PROBLEM: Extract every line starting at the line that contains "The image size is (1040, 611)." and ending with the final line of the data, inclusive; give only those lines, word for word.

RECORD EXTRACTS:
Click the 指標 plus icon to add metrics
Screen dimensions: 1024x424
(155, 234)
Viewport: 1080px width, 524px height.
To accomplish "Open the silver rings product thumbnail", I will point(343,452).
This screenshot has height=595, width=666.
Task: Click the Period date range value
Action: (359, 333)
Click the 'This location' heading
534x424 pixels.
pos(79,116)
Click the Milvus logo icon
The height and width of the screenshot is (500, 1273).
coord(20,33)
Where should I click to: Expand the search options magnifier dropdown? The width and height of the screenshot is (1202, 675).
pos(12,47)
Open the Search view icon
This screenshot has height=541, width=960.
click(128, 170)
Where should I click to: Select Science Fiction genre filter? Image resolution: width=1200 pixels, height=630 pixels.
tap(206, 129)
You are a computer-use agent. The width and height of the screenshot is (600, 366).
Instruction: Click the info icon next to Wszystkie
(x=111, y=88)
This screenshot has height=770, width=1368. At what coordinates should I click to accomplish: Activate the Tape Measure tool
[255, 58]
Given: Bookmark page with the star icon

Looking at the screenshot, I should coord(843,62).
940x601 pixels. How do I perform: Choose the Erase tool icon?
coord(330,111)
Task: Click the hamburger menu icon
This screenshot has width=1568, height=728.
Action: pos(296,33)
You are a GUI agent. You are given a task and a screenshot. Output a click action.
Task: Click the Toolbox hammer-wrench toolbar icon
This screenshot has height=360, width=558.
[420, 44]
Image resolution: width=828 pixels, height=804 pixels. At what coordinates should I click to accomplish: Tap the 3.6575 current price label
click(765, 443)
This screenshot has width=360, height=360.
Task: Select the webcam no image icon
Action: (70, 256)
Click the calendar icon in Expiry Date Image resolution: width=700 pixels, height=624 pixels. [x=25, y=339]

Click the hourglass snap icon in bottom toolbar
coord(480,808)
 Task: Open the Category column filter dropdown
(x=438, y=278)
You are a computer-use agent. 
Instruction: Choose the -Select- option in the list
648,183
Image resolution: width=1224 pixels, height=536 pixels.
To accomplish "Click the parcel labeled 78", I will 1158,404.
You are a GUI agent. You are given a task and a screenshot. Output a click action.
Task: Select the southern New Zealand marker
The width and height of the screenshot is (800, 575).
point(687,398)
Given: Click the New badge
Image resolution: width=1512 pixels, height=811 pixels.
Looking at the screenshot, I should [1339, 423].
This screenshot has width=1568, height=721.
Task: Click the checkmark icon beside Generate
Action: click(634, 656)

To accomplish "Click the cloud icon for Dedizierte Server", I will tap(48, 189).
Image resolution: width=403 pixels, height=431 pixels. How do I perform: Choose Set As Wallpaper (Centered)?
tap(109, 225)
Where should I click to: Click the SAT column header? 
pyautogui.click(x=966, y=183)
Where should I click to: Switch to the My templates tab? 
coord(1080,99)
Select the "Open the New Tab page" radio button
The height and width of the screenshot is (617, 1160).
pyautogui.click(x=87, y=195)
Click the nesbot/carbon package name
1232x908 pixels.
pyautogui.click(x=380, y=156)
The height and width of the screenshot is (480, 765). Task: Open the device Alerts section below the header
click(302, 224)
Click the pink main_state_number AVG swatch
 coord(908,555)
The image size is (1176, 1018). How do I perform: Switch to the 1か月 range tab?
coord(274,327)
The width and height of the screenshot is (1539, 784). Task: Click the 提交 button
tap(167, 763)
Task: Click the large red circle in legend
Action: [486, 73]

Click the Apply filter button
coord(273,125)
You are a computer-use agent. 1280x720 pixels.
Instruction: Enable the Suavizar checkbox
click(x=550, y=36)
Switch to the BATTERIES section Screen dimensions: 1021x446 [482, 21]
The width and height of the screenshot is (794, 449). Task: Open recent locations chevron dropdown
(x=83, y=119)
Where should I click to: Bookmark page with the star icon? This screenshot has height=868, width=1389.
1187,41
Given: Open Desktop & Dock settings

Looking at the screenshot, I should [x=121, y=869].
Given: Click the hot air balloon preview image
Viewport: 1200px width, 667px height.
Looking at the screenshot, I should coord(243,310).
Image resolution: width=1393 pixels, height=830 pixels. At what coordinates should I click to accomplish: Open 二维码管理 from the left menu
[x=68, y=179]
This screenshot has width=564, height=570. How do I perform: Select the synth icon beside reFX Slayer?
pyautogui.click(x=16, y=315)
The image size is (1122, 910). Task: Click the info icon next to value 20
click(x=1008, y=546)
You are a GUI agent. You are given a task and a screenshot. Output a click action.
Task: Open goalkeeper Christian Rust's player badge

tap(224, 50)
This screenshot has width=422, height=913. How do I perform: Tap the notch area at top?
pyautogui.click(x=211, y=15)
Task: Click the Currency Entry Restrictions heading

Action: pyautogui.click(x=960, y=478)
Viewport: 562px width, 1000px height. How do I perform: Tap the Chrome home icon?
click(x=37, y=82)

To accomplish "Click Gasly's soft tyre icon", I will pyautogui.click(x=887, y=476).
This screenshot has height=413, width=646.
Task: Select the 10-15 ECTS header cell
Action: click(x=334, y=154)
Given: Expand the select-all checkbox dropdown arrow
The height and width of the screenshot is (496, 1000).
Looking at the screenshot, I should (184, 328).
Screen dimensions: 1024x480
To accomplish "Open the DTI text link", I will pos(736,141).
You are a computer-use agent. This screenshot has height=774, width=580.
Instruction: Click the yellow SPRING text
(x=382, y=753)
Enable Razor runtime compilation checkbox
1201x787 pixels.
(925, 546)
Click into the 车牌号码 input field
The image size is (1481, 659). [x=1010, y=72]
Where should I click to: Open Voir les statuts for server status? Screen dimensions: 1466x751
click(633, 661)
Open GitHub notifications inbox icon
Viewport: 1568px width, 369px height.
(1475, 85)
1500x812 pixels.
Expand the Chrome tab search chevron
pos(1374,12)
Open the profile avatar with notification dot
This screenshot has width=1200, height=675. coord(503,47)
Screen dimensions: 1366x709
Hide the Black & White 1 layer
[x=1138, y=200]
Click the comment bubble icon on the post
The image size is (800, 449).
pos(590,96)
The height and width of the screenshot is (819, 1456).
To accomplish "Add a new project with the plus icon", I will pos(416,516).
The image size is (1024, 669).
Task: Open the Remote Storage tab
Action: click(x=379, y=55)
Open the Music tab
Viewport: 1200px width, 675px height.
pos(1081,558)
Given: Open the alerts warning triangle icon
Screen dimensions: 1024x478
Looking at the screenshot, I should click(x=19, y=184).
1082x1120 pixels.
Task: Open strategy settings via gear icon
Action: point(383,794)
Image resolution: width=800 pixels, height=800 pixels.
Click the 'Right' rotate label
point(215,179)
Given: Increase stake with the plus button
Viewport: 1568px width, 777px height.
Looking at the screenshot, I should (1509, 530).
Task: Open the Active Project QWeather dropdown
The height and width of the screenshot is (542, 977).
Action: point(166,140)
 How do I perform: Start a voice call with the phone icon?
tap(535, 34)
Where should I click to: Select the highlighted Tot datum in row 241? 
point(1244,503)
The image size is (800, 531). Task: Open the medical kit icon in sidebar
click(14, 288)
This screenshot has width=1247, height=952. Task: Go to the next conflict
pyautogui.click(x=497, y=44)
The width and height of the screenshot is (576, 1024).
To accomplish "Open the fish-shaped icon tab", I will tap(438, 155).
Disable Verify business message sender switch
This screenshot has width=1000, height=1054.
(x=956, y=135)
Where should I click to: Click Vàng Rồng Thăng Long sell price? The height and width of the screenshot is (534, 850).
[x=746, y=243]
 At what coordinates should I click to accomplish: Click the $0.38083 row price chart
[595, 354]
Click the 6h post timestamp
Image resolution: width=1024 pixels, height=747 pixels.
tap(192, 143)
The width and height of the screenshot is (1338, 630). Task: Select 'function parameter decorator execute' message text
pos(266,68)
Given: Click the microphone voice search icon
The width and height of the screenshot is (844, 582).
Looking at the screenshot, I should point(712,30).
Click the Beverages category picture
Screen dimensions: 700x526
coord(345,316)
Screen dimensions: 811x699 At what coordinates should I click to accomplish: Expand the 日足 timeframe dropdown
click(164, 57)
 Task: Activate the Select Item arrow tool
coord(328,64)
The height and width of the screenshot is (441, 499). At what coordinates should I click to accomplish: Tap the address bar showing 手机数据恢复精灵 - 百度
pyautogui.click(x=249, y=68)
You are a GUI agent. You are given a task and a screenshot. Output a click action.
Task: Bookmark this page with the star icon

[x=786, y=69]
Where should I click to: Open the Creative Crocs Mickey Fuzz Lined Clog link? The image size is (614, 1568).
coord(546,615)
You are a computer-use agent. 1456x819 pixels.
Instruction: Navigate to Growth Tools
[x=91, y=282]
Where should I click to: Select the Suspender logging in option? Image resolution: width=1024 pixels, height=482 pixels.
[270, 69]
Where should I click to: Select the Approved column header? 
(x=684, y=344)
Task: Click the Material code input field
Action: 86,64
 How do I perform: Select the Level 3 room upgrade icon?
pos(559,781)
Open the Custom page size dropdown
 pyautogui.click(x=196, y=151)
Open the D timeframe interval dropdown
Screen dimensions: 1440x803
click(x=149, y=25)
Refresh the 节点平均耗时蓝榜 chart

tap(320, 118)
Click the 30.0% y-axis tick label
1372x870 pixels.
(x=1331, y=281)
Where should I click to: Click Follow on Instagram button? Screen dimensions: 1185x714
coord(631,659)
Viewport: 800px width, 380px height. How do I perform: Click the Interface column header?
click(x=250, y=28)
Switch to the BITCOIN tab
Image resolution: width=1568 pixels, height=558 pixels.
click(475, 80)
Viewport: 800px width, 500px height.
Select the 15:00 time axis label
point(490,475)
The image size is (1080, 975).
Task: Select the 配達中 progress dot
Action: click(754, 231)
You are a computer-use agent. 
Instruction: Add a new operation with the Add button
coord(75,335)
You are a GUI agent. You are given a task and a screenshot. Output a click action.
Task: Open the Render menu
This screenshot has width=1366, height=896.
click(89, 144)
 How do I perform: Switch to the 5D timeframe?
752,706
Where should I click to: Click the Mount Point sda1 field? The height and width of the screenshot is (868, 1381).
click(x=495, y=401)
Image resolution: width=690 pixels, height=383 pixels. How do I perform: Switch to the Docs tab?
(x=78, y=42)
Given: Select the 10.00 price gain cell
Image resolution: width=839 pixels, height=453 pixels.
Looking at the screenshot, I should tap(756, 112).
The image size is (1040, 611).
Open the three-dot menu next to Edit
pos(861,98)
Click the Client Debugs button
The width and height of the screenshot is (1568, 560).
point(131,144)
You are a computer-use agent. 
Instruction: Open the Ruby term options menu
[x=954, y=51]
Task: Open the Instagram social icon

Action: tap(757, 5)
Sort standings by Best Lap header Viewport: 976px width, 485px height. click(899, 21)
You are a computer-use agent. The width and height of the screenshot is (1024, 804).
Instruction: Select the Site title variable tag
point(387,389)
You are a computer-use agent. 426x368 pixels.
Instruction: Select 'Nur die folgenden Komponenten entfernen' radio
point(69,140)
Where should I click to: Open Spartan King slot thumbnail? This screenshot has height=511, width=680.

RESPONSE AREA:
The image size is (1040, 611).
Open the three-dot menu next to Edit
pos(861,98)
Click the Client Debugs button
The width and height of the screenshot is (1568, 560).
point(131,144)
You are a computer-use agent. 
Instruction: Open the Ruby term options menu
[x=954, y=51]
Task: Open the Instagram social icon

Action: tap(757, 5)
Sort standings by Best Lap header Viewport: 976px width, 485px height. click(899, 21)
You are a computer-use agent. The width and height of the screenshot is (1024, 804).
Instruction: Select the Site title variable tag
point(387,389)
You are a computer-use agent. 426x368 pixels.
Instruction: Select 'Nur die folgenden Komponenten entfernen' radio
point(69,140)
Where should I click to: Open Spartan King slot thumbnail? This screenshot has height=511, width=680.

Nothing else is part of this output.